* **Soal dan Tugas**:
1 - Dalam bagian dokumen tentang kebebasan berpendapat dalam Islam, siapa penggagas gerakan modernisme Islam yang pendapatnya dikutip?
2 - Tuliskan kembali baris-baris pada entri, mulai dari baris yang memuat "Given: Click Save & Close to save the record" sampai dengan baris yang memuat "Looking at the", dan jangan sertakan gambarnya.

* **Bagian Dokumen**:
+++++
Di luar dari itu, Islam sangat menghargai kebebasan berpendapat. Islam menganjurkan kita untuk mendengarkan dan memberi kesempatan orang lain untuk berpendapat, bukan malah membungkam ataupun memberi hukuman atas pendapat yang dilayangkan. Jika pun, pendapat orang tersebut menyimpang, maka kita sebagai saudara perlu meluruskan kembali dengan cara yang baik juga tentunya.

Mengutip dari pendapat salah satu penggagas gerakan modernisme Islam, Muhammad Abduh. Tuhan tak pernah sekalipun membungkam kebebasan makhluknya. Bahkan menurut kisah, ketika Adam diciptakan dan malaikat diminta untuk bersujud kepada Adam, malaikat bertanya, “Adakah engkau menciptakan makhluk yang senantiasa menumpahkan darah dan membuat kerusakan di muka bumi?”. Allah sang pencipta tidak membungkamnya, melainkan memberi pengertian dengan menyatakan, “Aku lebih tahu tentang apa yang engkau tidak tahu”. Padahal sebenarnya Allah bisa saja membungkam malaikat dengan tidak diperbolehkan menanyakan pertanyaan yang menyinggung seperti itu.
+++++
* **Cuplikan Entri**:

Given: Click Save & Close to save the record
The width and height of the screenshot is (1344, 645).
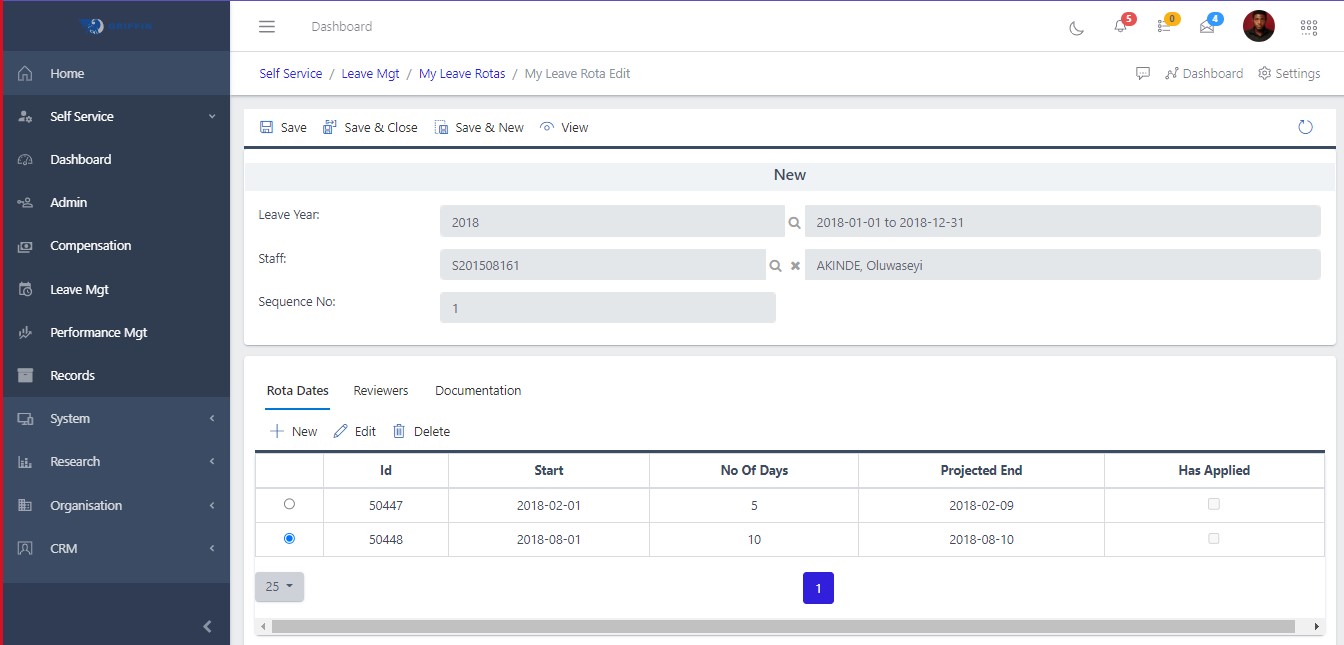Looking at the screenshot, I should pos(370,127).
+++++
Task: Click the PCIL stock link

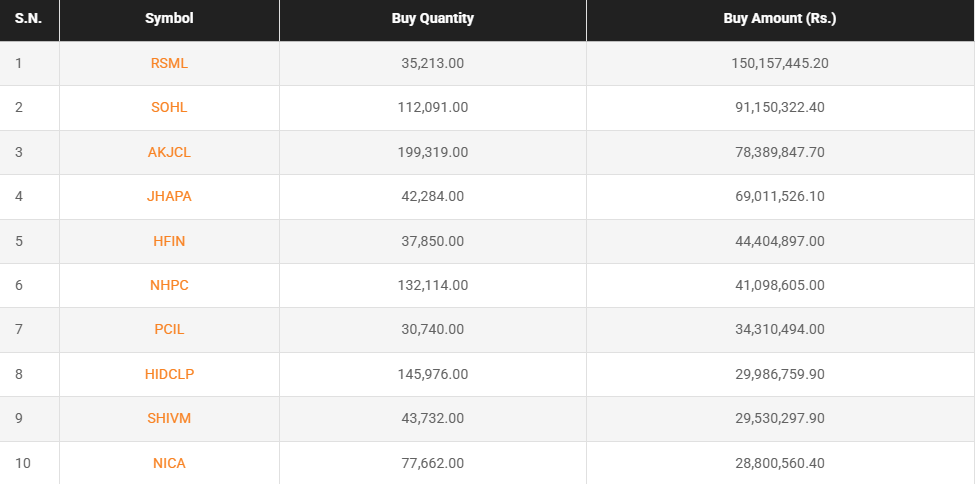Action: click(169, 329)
+++++
* **Kumpulan Jawaban**:
1 - Muhammad Abduh.

2 -
Given: Click Save & Close to save the record
The width and height of the screenshot is (1344, 645).
Looking at the screenshot, I should pos(370,127).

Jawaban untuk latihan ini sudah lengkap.